Artykuły

Machiavelli

Musicalowo-kabaretową spółkę firmującą nowy polski musical pt.: "Machiavelli" z góry obdarzyłam kredytem zaufania. I miło stwierdzić fakt, iż Antoni Marianowicz, Ryszard Marek Groński, Jerzy Wasowski, Zbigniew Bogdański i Alina Afanasjew zaufania tego nie zawiedli. Przebieg akcji wyznaczyła "Mandragora" Machiavellego. Można więc było tę rubaszną renesansową komedię ozdobić piosenkami "względem tego co i owszem", lecz z pewnością wypadłoby to i płasko, i niesmacznie, i staroświecko. Truizmem, iż młody kochanek milszy w łóżku od starego męża, lepiej zabawić się inteligentnie i z dystansem. A służy temu wprowadzona do libretta postać samego Machiavellego.

Zbigniew Bogdański, grający gościnnie tę rolę na scenie Teatru Muzycznego w Gdyni, istotnie jest kimś obcym, kimś z zewnątrz w świecie, który zainscenizował jako reżyser ku zabawie i nauce publiczności. W prologu i epilogu gra w kości z Oberżystą, Rzeźnikiem i Piekarzem, część właściwą przedstawienia wypełnia gra wyższego rzędu. Machiavelli z cynizmem i przebiegłością tak kieruje losem mamy Sostraty, córki Lukrecji, jej kochanka Kalimacha i męża Calfucciego, że wszyscy są zadowoleni, a sam Machiavelli wraca do łask Medyceuszów. Mama zyskała kochanka, Machiavelli kochankę i stanowisko, Calfucci wymarzonego syna, Lukrecja dziecko i kochanka, a pomocny w prowadzeniu intrygi brat Tymoteusz - pełny mieszek. Wszyscy zyskali, nikt nic nie stracił. Cała zabawa dzieje się kosztem nieszkodliwego durnia Calfucciego, no a dureń sam sobie winien, że dureń.

Ach, i w XX wieku życie byłoby prostsze, gdybyśmy tak mieli zawsze na podorędziu kogoś- w rodzaju Machiavellego, kto podejmie za nas decyzję, za nas weźmie odpowiedzialność, znajdzie durnia i usprawiedliwi nasze małe oszustwa ideą moralności bez skrupułów. My dziś już wiemy, że i tak przyjdzie czas, kiedy sprawiedliwy los wystawi weksel Machiavellemu, a i on sam jest za mądry, by o tym nie wiedzieć. Dowodzą tego przecież jego ironiczne piosenki, m.in. ta znakomita tekstowo o polityce i moralności, które ciągle wyznaczają sobie spotkanie, lecz nigdy nie mogą się na nie stawić. Machiavelli uczy nas praw rządzących życiem, prowadzi grę sceniczną i dialog z widownią.
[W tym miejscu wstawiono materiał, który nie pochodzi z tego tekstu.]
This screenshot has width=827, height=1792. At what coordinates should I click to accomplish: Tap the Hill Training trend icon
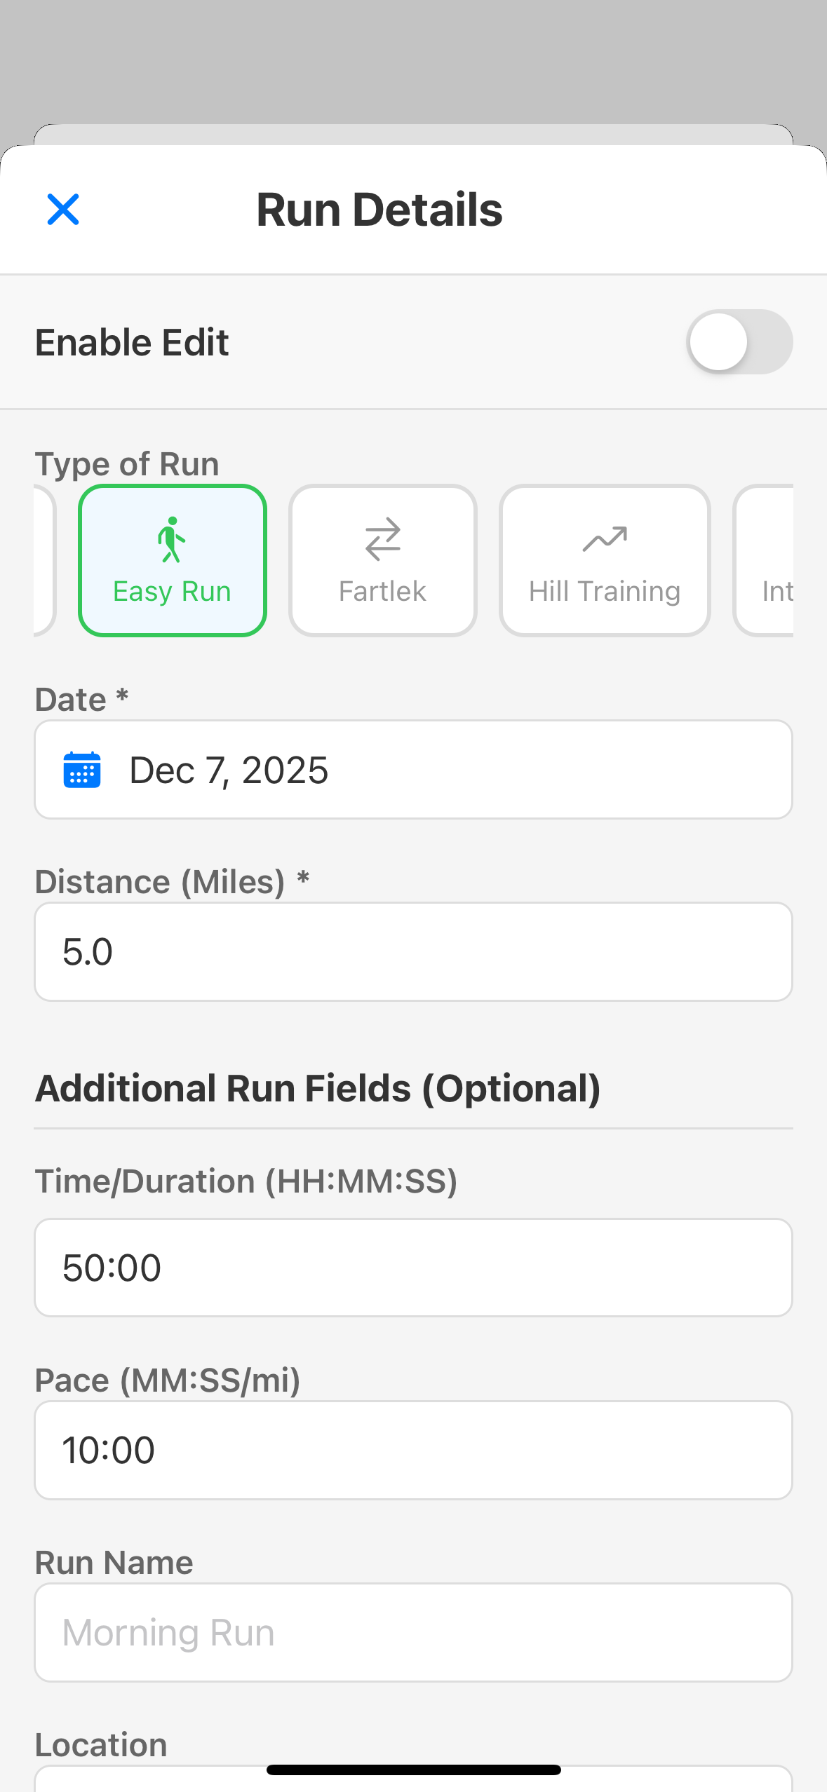(605, 539)
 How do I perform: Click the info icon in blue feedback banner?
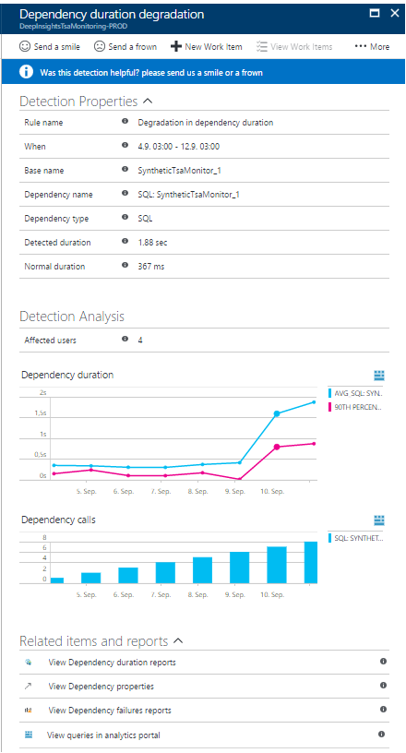[26, 72]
Używam tu zamiennie określeń "my" i "widownia" - być może brzmi to nieco pompatycznie, lecz fakt, że przedstawienie prowokuje do takiej tożsamości, uważam za bardzo cenny. Przecież gdy owego specyficznie teatralnego dialogu aktorów z widzami braknie, mamy do czynienia z mniej lub więcej udanym pokazywaniem serii zdarzeń, a istota teatru właściwie zanika. Tu nawiązaniu kontaktu pomogła jak sądzę kabaretowa proweniencja realizatorów, a może po prostu tego wieczoru, kiedy ów spektakl oglądałam, była na Bema prawdziwie teatralna publiczność?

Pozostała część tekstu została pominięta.